A Medical Device Daily

ClearCount Medical Solutions (Pittsburgh) has closed a $3.4 million Series B financing round. The company plans to use the funds to drive sales and product development of its RFID-based solutions designed to prevent retained surgical sponges.

The round was led by Draper Triangle Ventures, Midwestern-based Network Partner of Draper Fisher Jurvetson.

"Thanks to the continued support of our investors, the company is positioned to drive sales growth of our existing products while continuing to bring new and innovative products to the market." said David Palmer, CEO of ClearCount. "We will continue to build and expand on our RFID platform in the Operating Room."

"The investment team and the industry in general have been impressed with the achievements of ClearCount Medical Solutions," said Mike Stubler, managing director of Draper Triangle. "The company has landed marquis hospital clients, developed new product offerings, gained national attention, won awards, and continued to develop important relationships. We are excited to expand our support of ClearCount."

As of October 2008, the Centers for Medicare and Medicaid Services and a number of private insurers no longer reimburse hospitals for procedures associated with "never" events such as left-behind surgical sponges.

The SmartSponge System is the first and only system to incorporate the efficiency of counting with the safety of detection for the purpose of preventing a retained object during surgery. The SmartSponge System is the only system to provide continuous vs. episodic counting. Providing an average of 80,000 counts per procedure, this continuous counting benefit makes the difference in complex surgeries where shift changes and delays often occur, as well as providing valuable assurance in every surgical case.

Augmenix (Waltham, Massachusetts) closed a $6.1 million Series B financing.

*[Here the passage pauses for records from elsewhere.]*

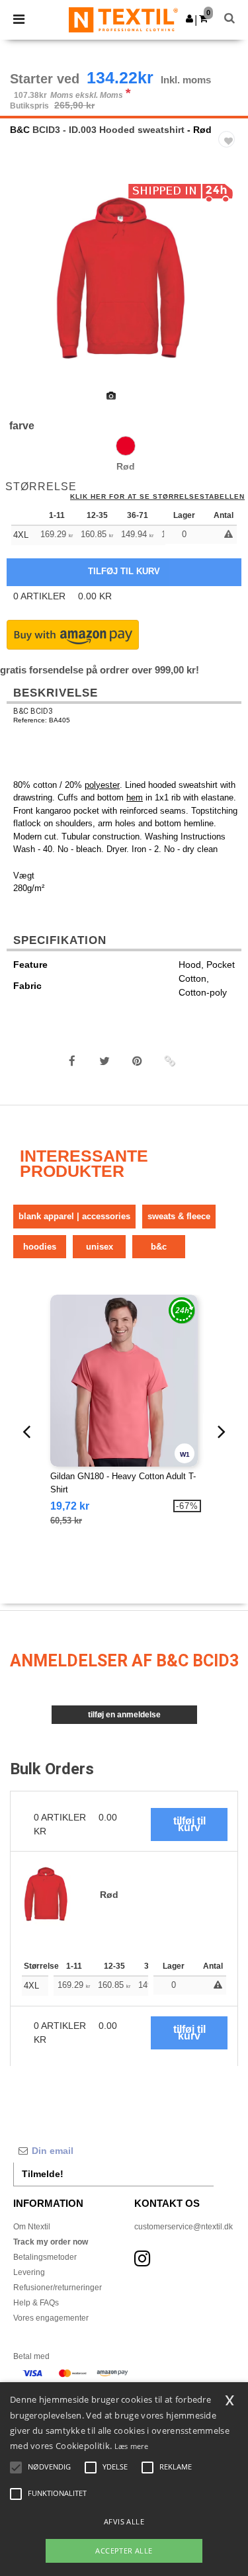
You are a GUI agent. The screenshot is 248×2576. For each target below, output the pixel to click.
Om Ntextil (31, 2226)
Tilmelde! (42, 2173)
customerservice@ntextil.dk (183, 2226)
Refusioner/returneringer (57, 2287)
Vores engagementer (51, 2318)
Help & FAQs (36, 2302)
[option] (124, 280)
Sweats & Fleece (178, 1216)
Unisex (99, 1247)
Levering (29, 2272)
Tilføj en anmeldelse (124, 1714)
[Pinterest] (137, 1061)
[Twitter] (104, 1061)
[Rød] (126, 446)
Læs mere (131, 2446)
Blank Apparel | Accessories (74, 1216)
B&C (20, 129)
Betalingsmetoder (45, 2257)
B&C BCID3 (33, 711)
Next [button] (228, 288)
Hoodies (39, 1247)
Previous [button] (28, 288)
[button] (189, 18)
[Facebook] (72, 1061)
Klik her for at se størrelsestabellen (157, 497)
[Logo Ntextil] (123, 19)
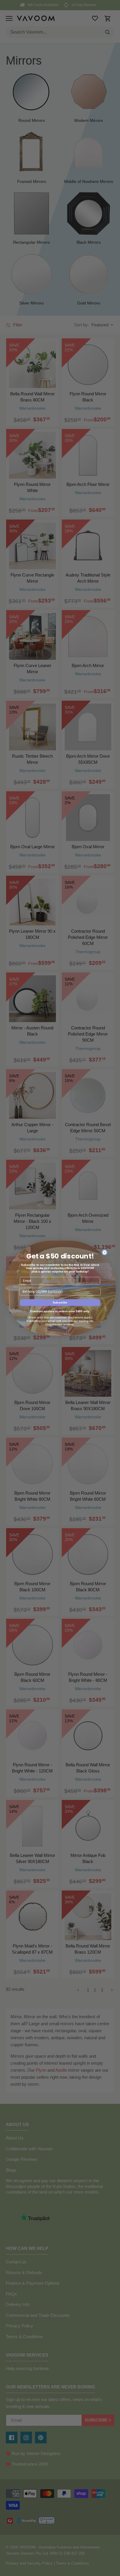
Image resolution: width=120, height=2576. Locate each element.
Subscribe (60, 1302)
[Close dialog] (104, 1252)
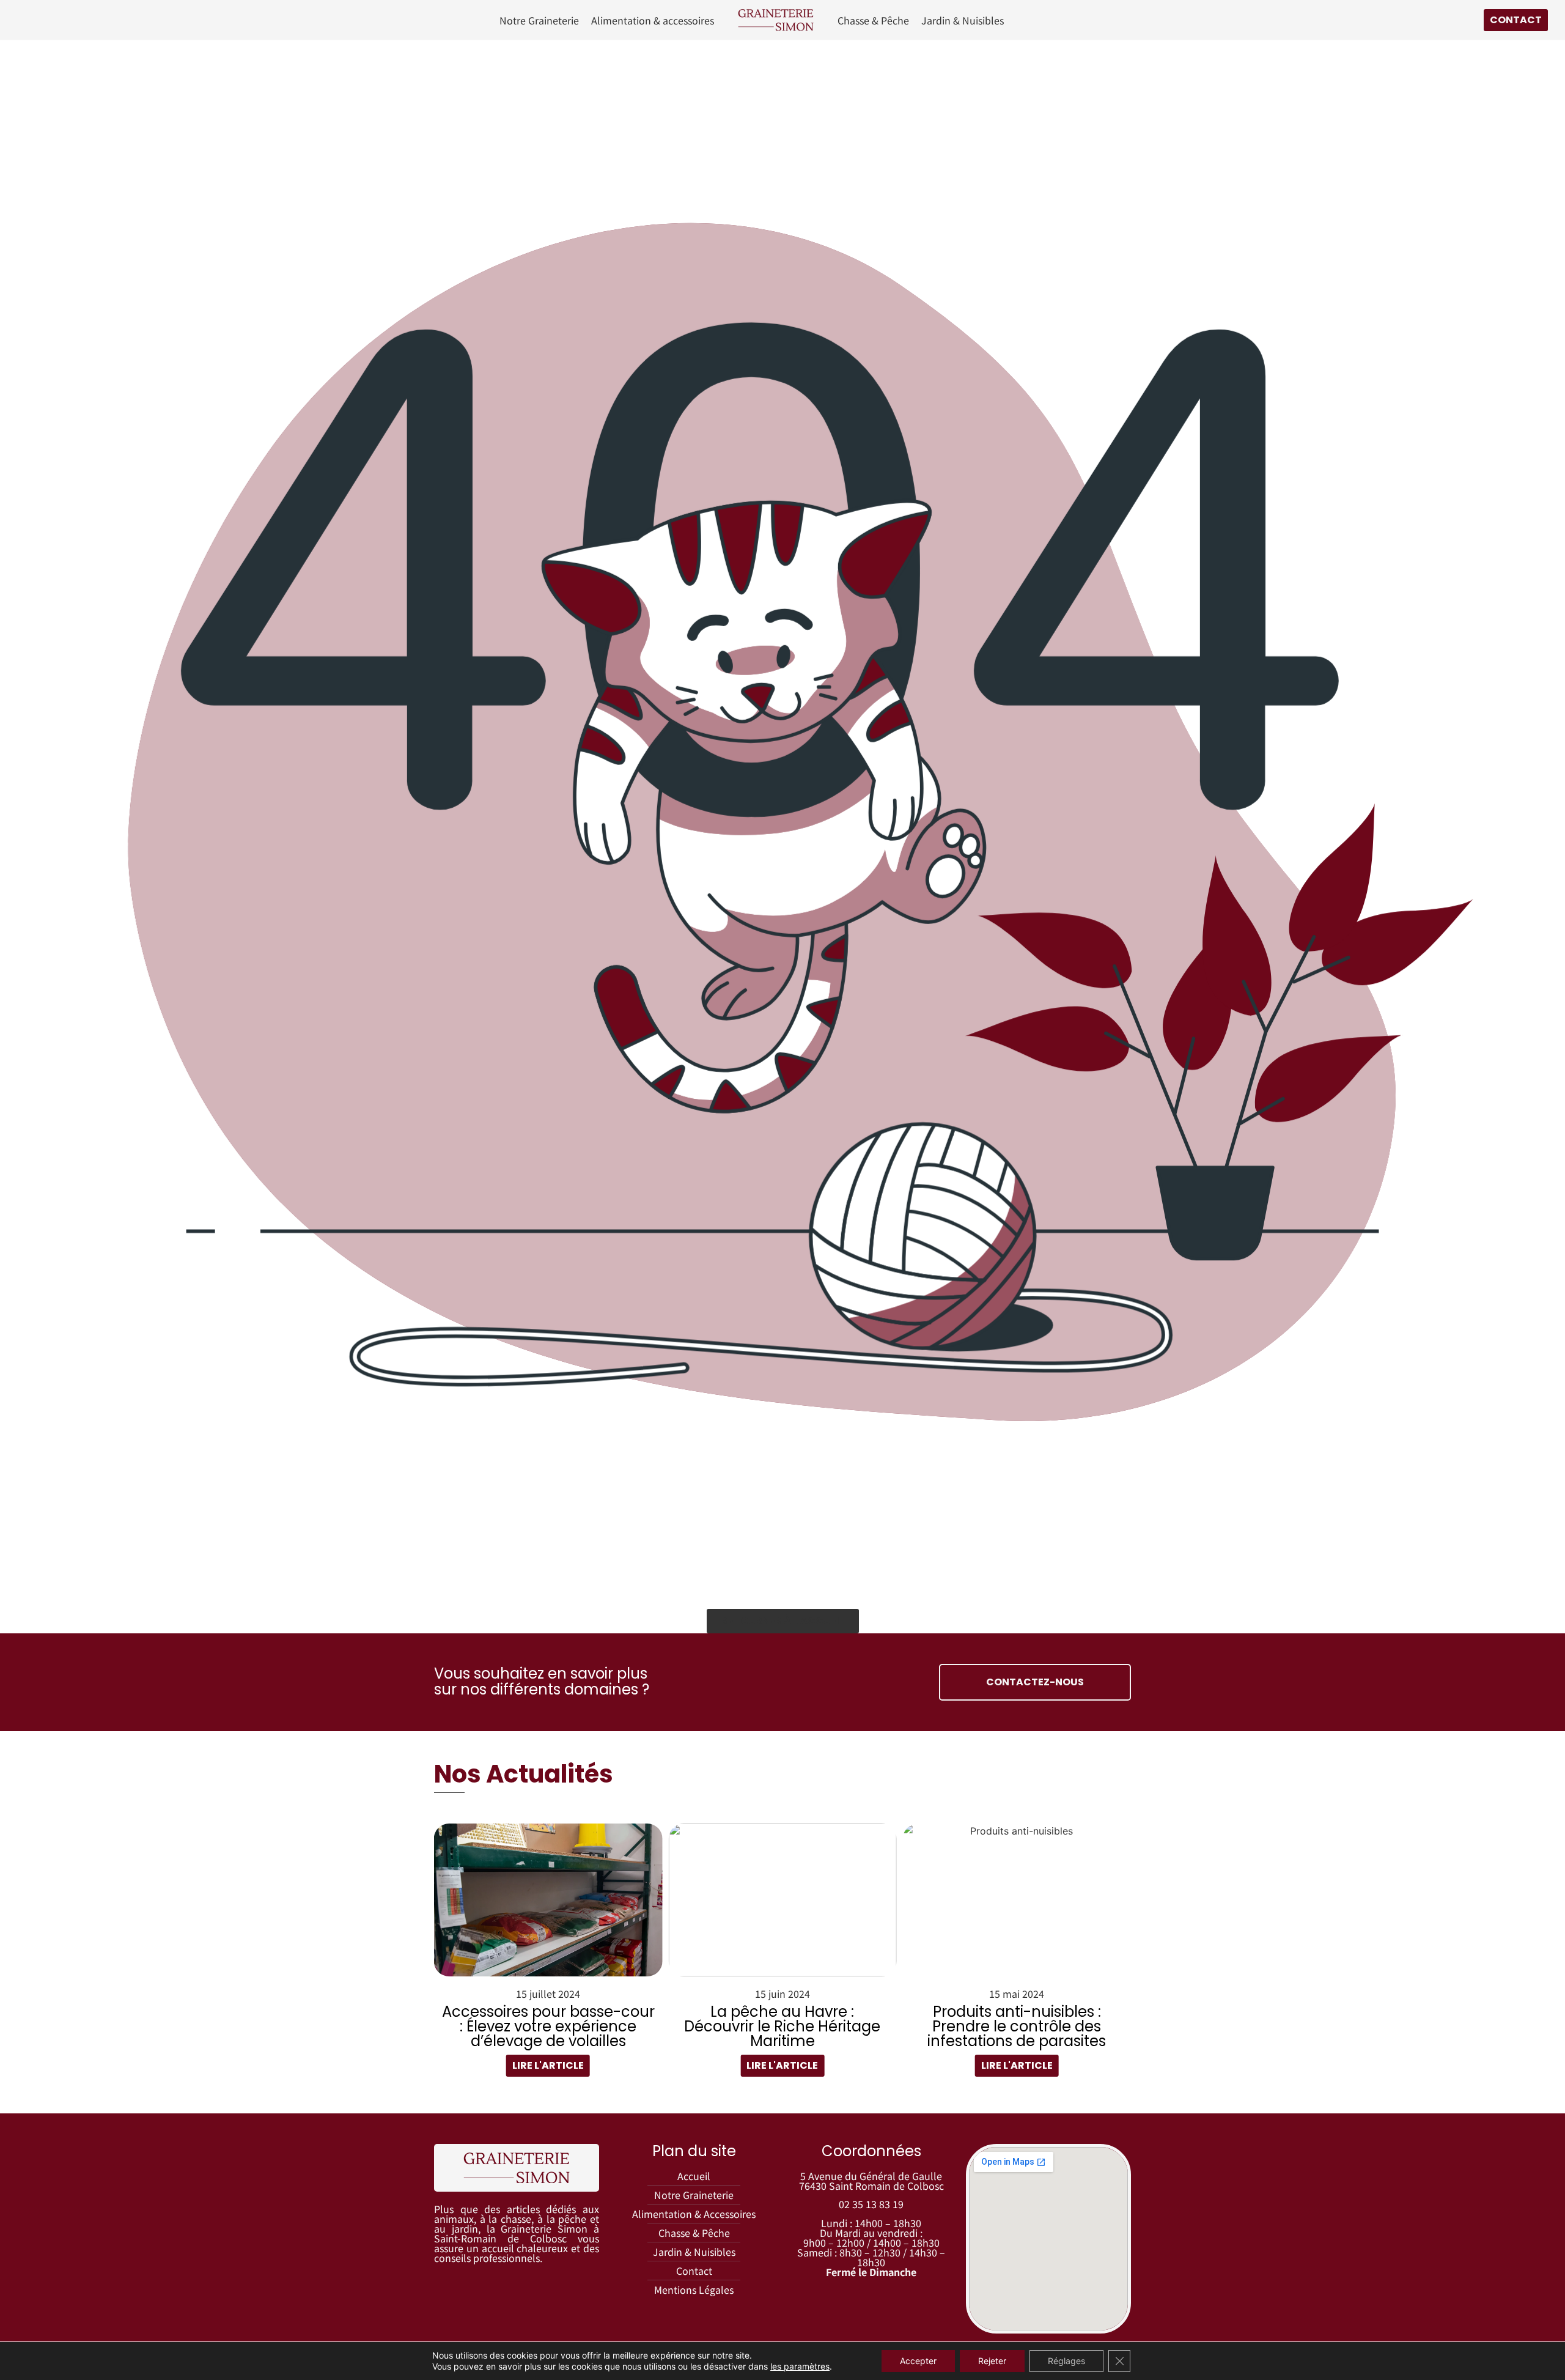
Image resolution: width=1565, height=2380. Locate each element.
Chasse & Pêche (873, 20)
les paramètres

The round was led by Ascension Health Ventures with continued participation by existing investors, Versant Ventures and Pinnacle Ventures. The proceeds will be used to conduct the clinical and commercial development of the SpaceOAR System – an injectable tissue spacer that will decrease rectal morbidity or enable improved efficacy in prostate radiotherapy – in Europe and the U.S., as well as to develop other products in the Augmenix pipeline.

In other financing news:

Diagnostics maker Biomagnetics Diagnostics (San Francisco) has completed its equity financing designed to fund entry into the integrated optical biosensor systems market. Through this round of equity financing the company received cash and commitments of about $1 million from several private investors and a single philanthropic organization. "We view the market for both malaria and bovine tuberculosis testing to be significantly underserved with few viable field deployable technologies available. In 2010 we plan to introduce a new generation of products to target this area. This equity financing will be instrumental in this market entry," said Clayton Hardman, CEO of Biomagnetics Diagnostics. "We believe this technology upon commercialization will not only be profitable for Biomagnetics and our investors, but will also provide an important tool in the medical, research and anti-bioterrorism communities that can potentially improve and save lives."

• Encorium Group (Berwyn, Pennsylvania), a contract research organization, has completed a private placement of 3,937,500 shares of its common stock with a private investor for an aggregate purchase price of $1,575,000, or 40 cents per share. Prior to the transaction, the company entered into warrant exchange agreements with two investors pursuant to which the company issued to the investors an aggregate of 1,864,000 shares of common stock and warrants to purchase an aggregate of 874,126 shares of common stock, exercisable for a period of five years, at an exercise price of 40 cents per share. The exchange shares and exchange warrants were issued in exchange for warrants dated as of May 9, 2007 held by the investors to purchase an aggregate of 874,126 shares of common stock of the company. The company has also terminated negotiations for the sale of its subsidiary Encorium OY to a clinical research organization based in the U.S.

• Apollo Medical Holdings (Glendale, California) reported that it has completed the sale of convertible notes and warrants through a private placement offering. In connection with the private placement, the company will receive gross cash proceeds of $1.25 million.

Apollo said it intends to use net proceeds from the offering for physician recruitment and start-up expenses related to new contracts, marketing, upgrading of its web-based ApolloWeb software, repayment of debt and to support general operations. The convertible notes and warrants are convertible into shares of Apollo's common stock at an initial price of $0.125 per share. The 10% notes will mature on January 31, 2013.

Syndicated Capital acted as the exclusive placement agent for the transaction.